Posted By: tsuwm Re: Synonym Suggested - 05/19/03 12:26 PM
>what drove you to want to answer the thread's question?

well, there was Father Steve about to put a smidgeon of thick clotted cream on his scones.

but I have an inkling that I haven't answered *your question..

Posted By: wwh Re: Dollop - 05/19/03 12:31 PM
To me a dollop is a rather large serving plumped down on
recipient's plate with inelegant vigor.

Posted By: anchita Re: Dollop - 05/19/03 09:27 PM
I remember there being an icecream shop by the name of "Dollops" where I lived as a child (much frequented by us kids, of course)... It was much later that I learnt that 'dollop' didn't exclusively refer to icecream!!

Posted By: wofahulicodoc Who'd'a thunk it? - 05/20/03 01:13 AM
Not only that, but with a little looseness of the vertical spacing, a dollop is also a rotational palindrome.

Write it on a small piece of paper, push a pin through the paper between the two "l"s, turn the paper around the pin 180 degrees, and you still have the same word.

It's too bad you can't speak of a dollop of paper; the symmetries would be multiplied even more!

Posted By: Jackie Re: Who'd'a thunk it? - 05/20/03 01:55 AM
Good grief, wofa, how did you ever think of doing something like that? That's cool.

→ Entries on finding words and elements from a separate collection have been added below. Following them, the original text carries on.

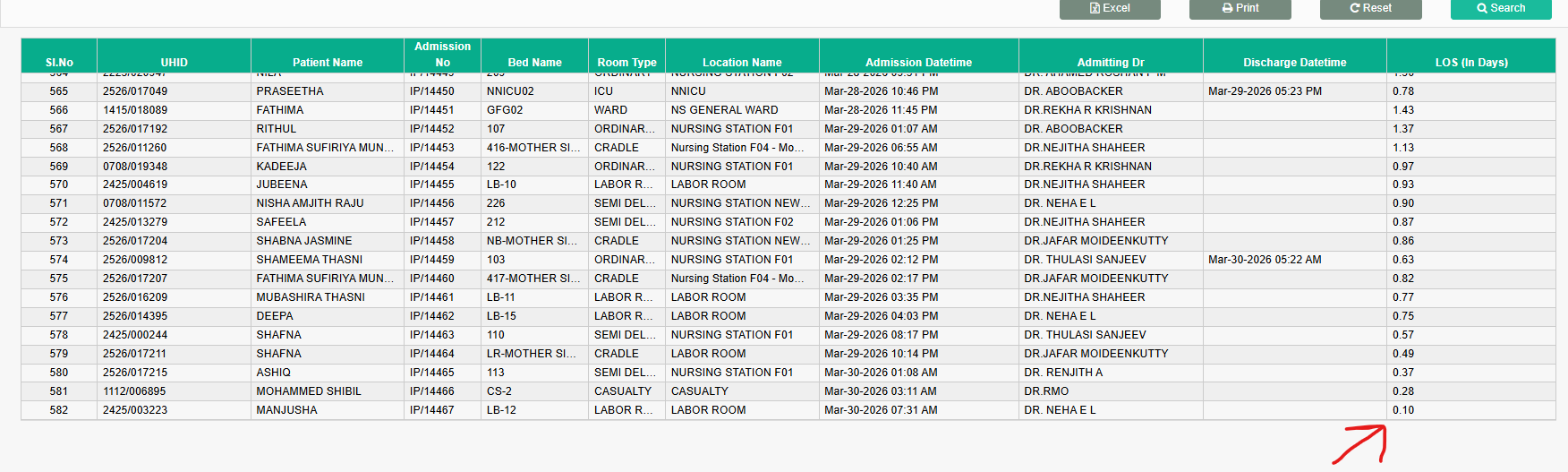Click the Admitting Dr column header
The height and width of the screenshot is (472, 1568).
1110,62
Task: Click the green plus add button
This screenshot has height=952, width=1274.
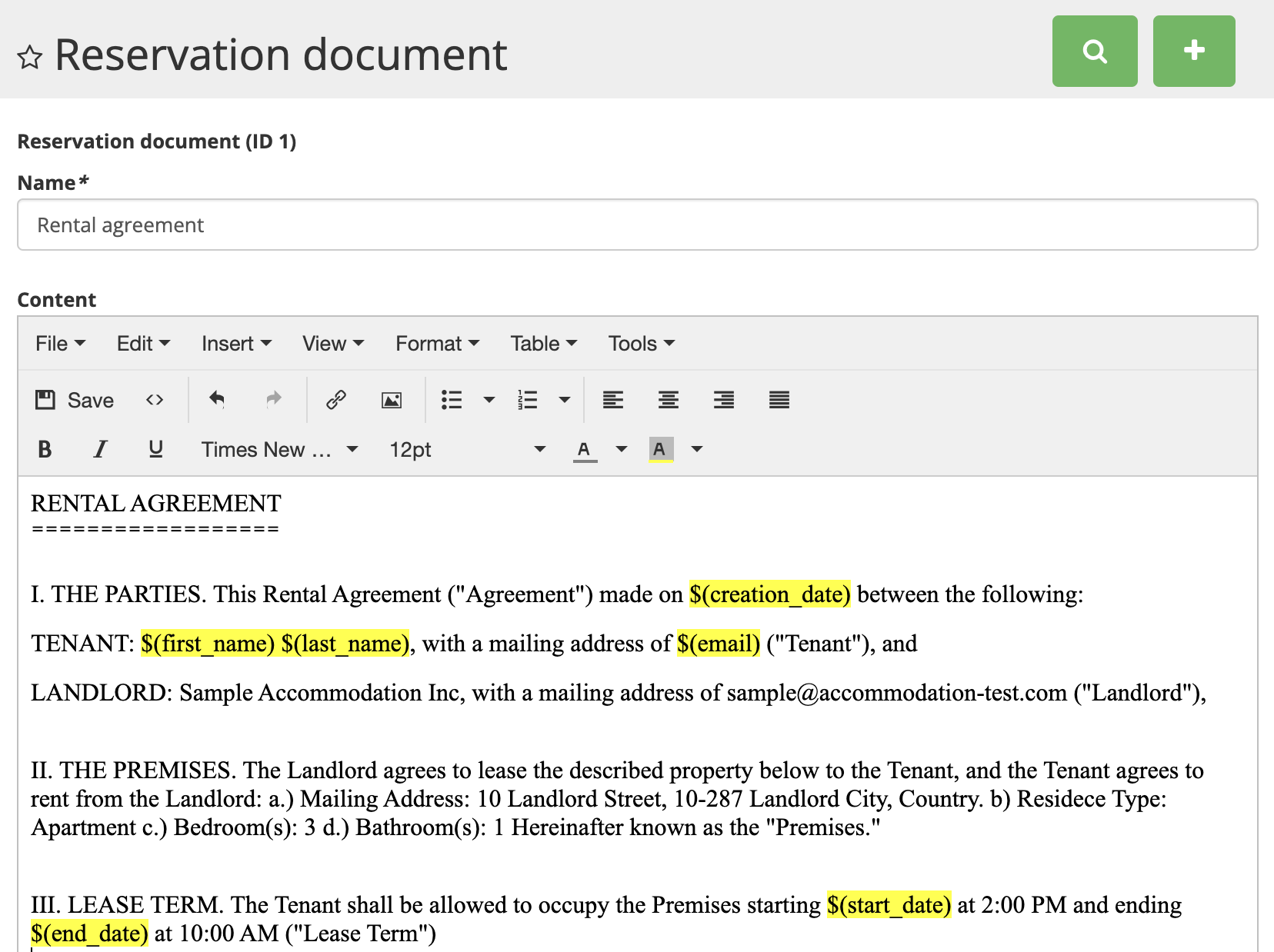Action: (1193, 51)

Posted By: wsieber Re: Synonym Suggested - 05/20/03 07:04 AM
of course for whipped cream, one has schlag
schlag is not a measure, but simply short for german Schlagrahm i.e. whipped (geschlagener) cream (Rahm).

Posted By: wsieber Re: Synonym Suggested - 05/20/03 07:10 AM
to an entire truckload is stretching the point to the limit, imho: the onomatopoietic ring of the word would be difficult to reconcile with the manner in which a truck, loaded with concrete, is discharged.

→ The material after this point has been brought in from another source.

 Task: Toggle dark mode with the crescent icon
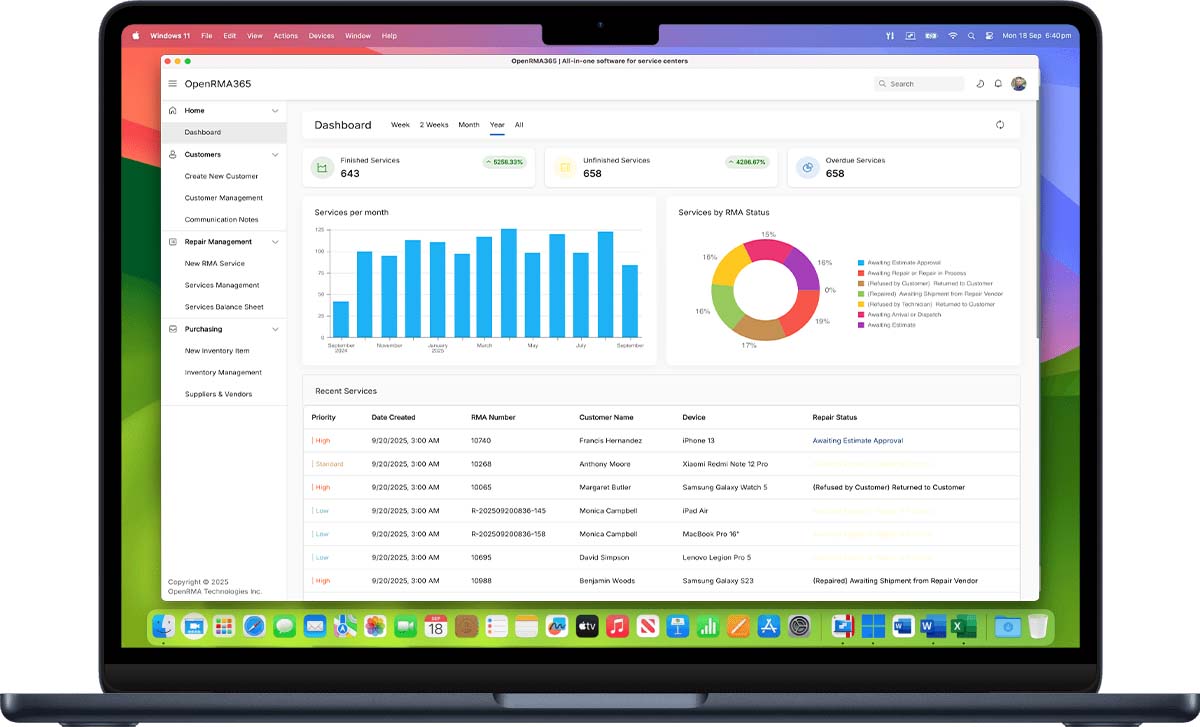coord(980,85)

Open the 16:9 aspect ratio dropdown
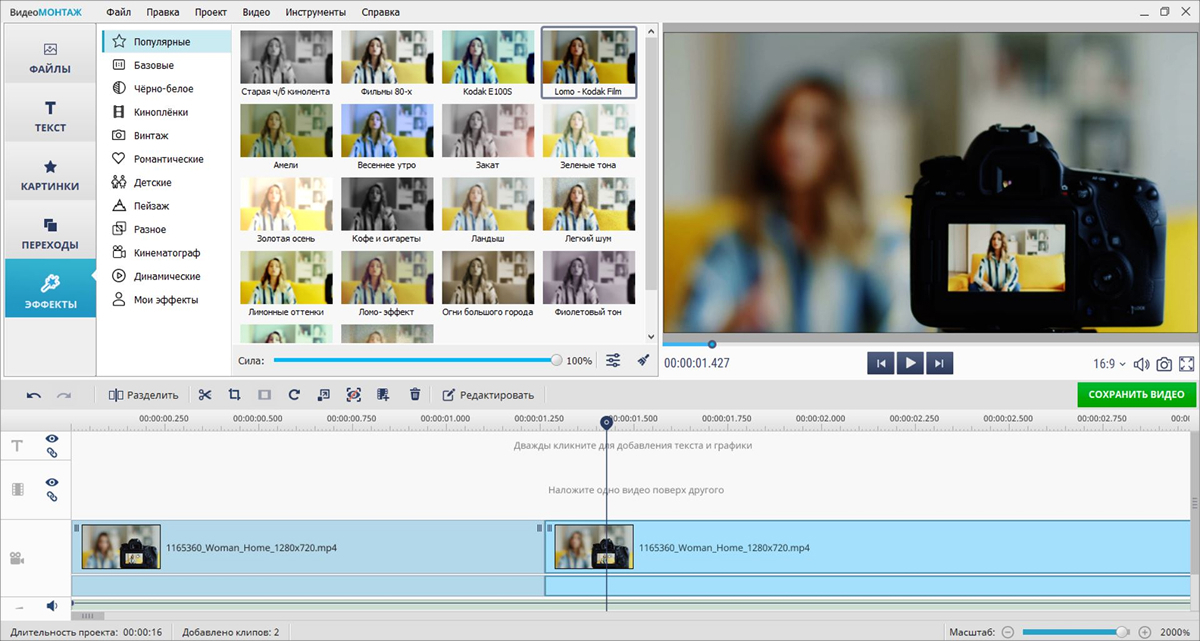pos(1109,364)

Posted By: wofahulicodoc about inderminate quantities - 05/20/03 11:36 AM
."a dollop in the middle range is about the size of a hen's egg...having a form that will hold for a while..."

I'm entirely with WW. In whipped cream or such it's about the amount easily held in a tablespoon, plopped on top of the main dish, and holding its shape is clearly an implied property of the substance in question.

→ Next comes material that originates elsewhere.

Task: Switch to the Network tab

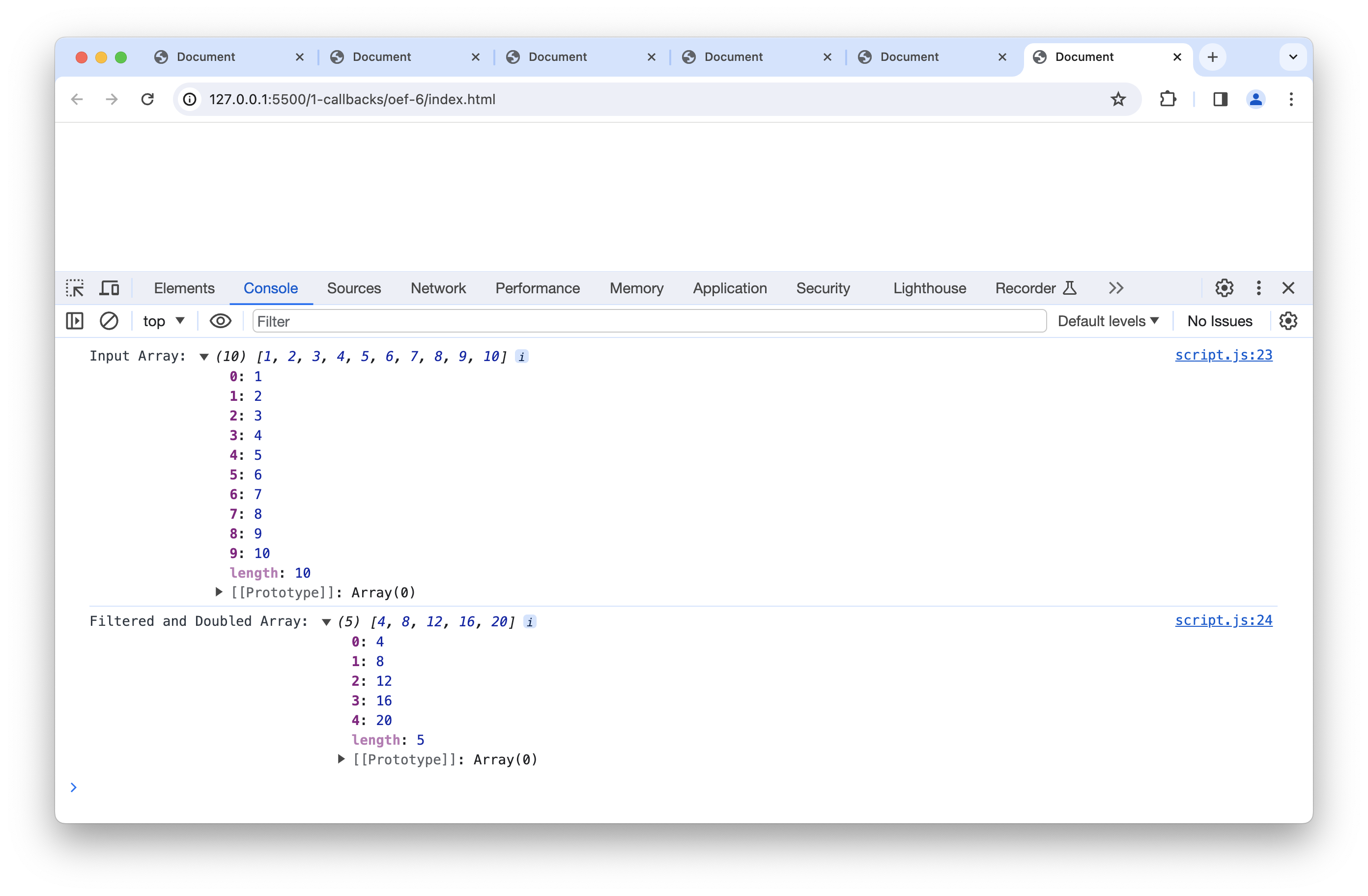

As I recall, Tigger called it a "golollop" (sp?) when he took that amount of Roo's Strengthening Medicine. Although I don't think Extract of Malt has all that much solidity, now that I think of it...Maybe it was Pooh with Hunny.

Posted By: Bean Re: Synonym Suggested - 05/20/03 02:05 PM
Maybe by is thinking of daub not dob? Atomica gives lots of cheerful definitions, which sort of fit the idea, though they seem to refer specifically to paint:

*******************

daub (dôb)

v., daubed, daub·ing, daubs.

v.tr.
To cover or smear with a soft adhesive substance such as plaster, grease, or mud.
To apply paint to (a surface) with hasty or crude strokes.
To apply with quick or crude strokes: daubed glue on the paper.
v.intr.
To apply paint or coloring with crude, unskillful strokes.
To make crude or amateurish paintings.
To daub a sticky material.
n.
The act or a stroke of daubing.
A soft adhesive coating material such as plaster, grease, or mud.
Matter daubed on.
A crude, amateurish painting or picture.
[Middle English dauben, from Old French dauber, from Latin d?alb?re, to whitewash : d?-, intensive pref.; see de? + albus, white.]

*************************

And for me, a dollop always involves a spoon. It's the amount of something goopy you can scoop with a spoon, and with a flourish, glob it onto your plate. Therefore, as stated earlier, you couldn't speak of a dollop of orange juice. We would like use the word for sour cream or whipped cream.